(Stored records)
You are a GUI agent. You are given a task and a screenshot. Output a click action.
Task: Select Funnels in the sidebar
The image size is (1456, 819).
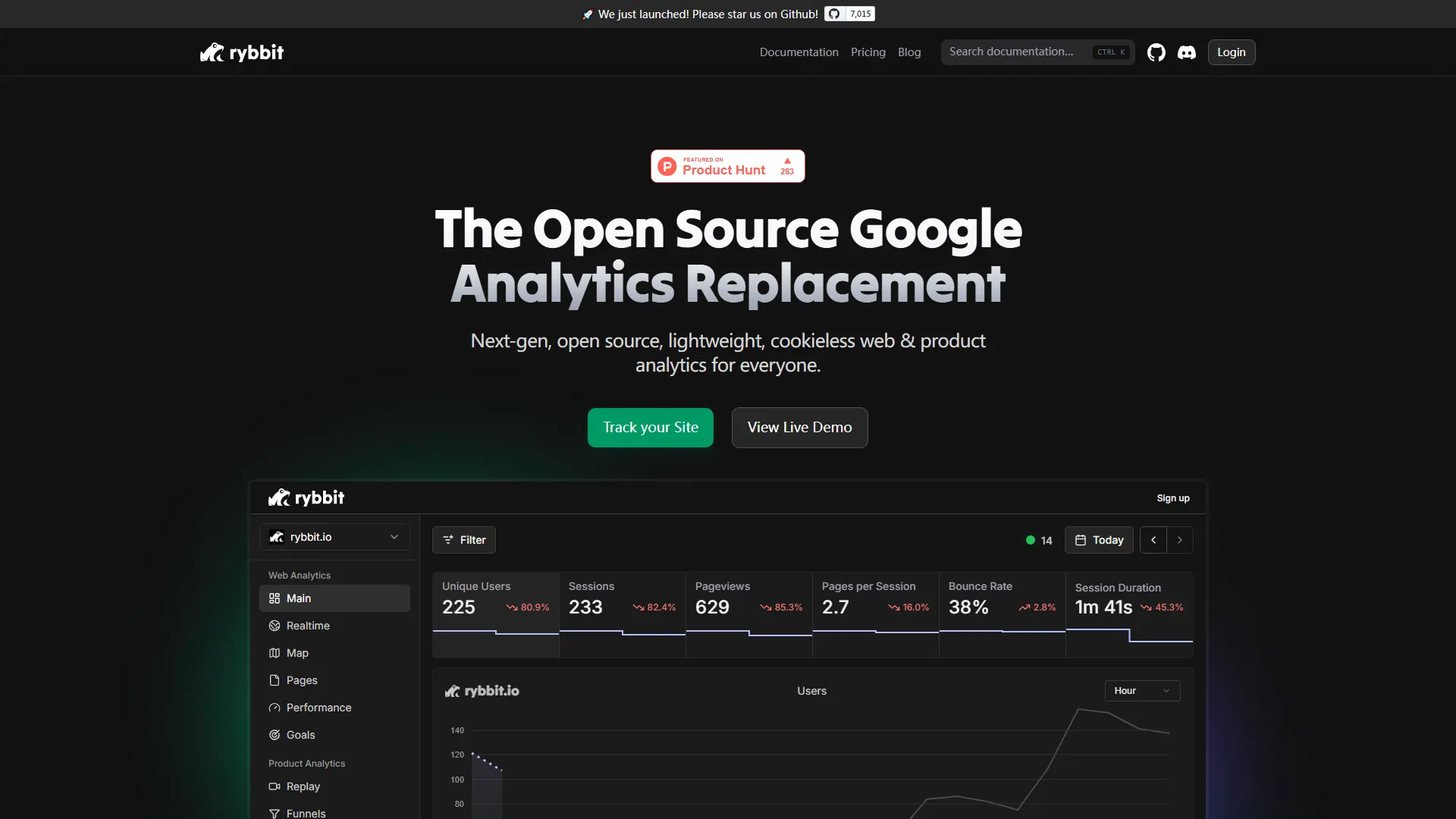[306, 812]
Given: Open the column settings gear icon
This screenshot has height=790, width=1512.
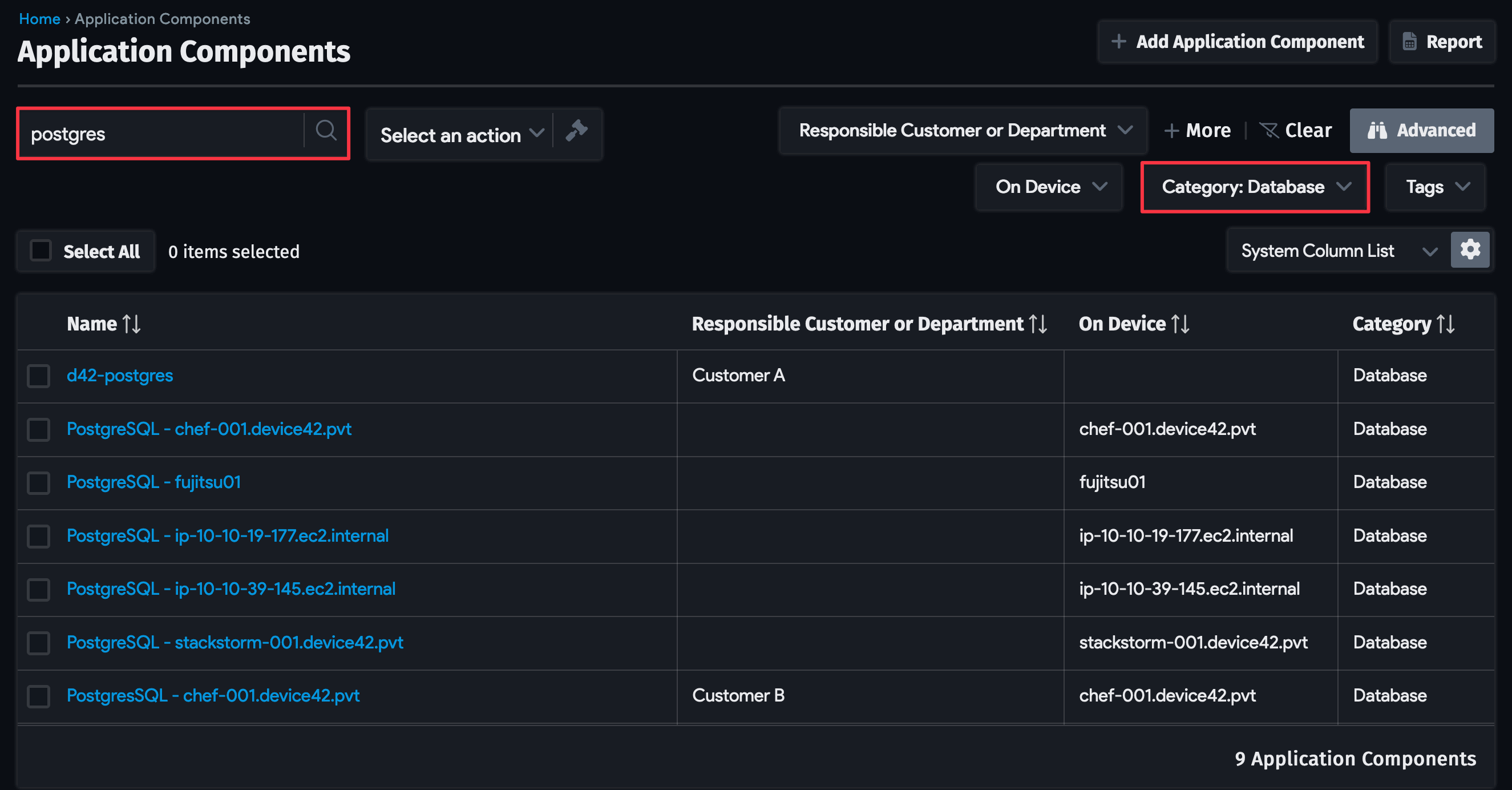Looking at the screenshot, I should coord(1470,249).
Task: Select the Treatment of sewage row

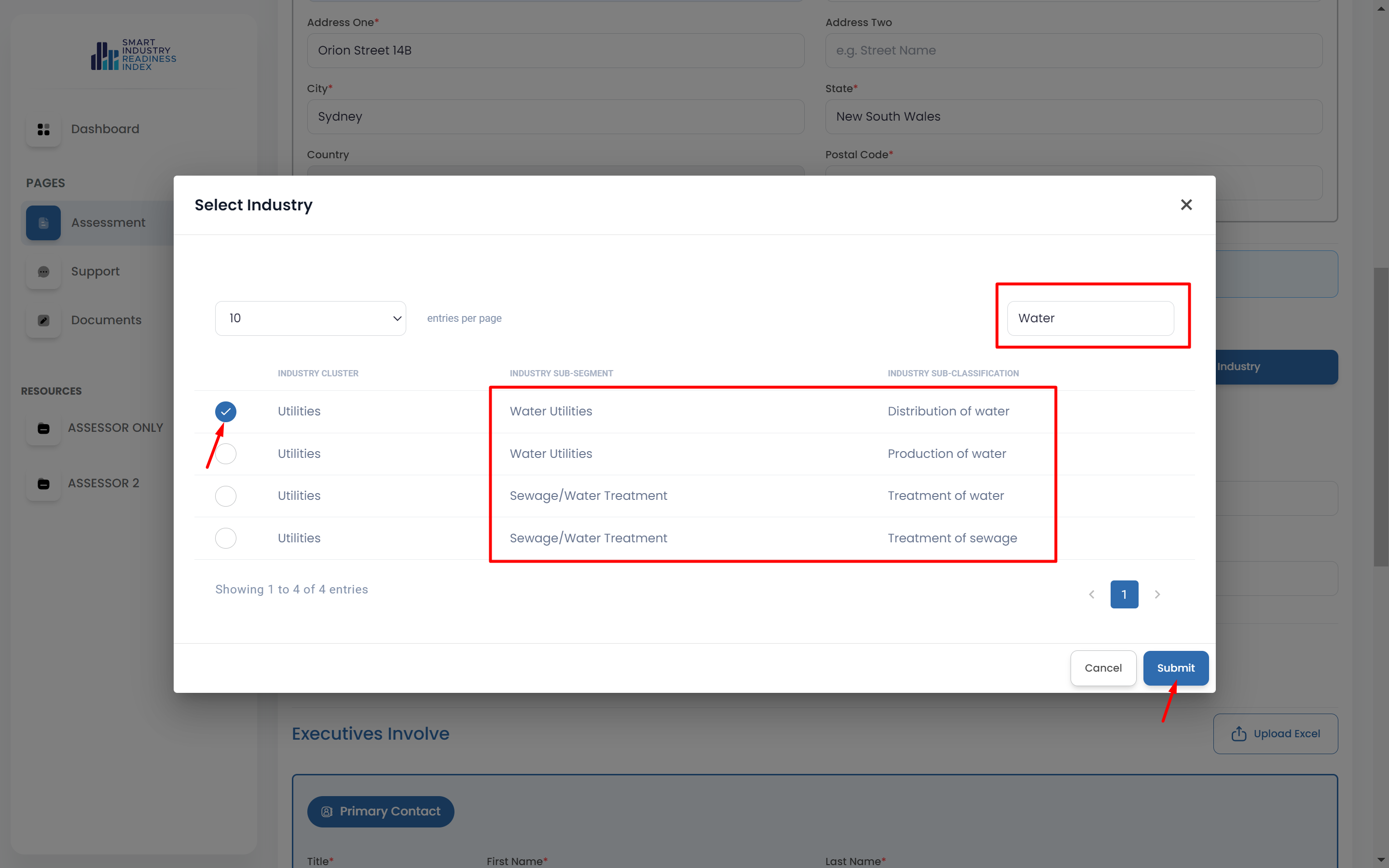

**Your instructions:** Using the records above, copy all lines that include the word "Select".

**Answer area:**
Task: Select Funnels in the sidebar
Task: Select the Treatment of sewage row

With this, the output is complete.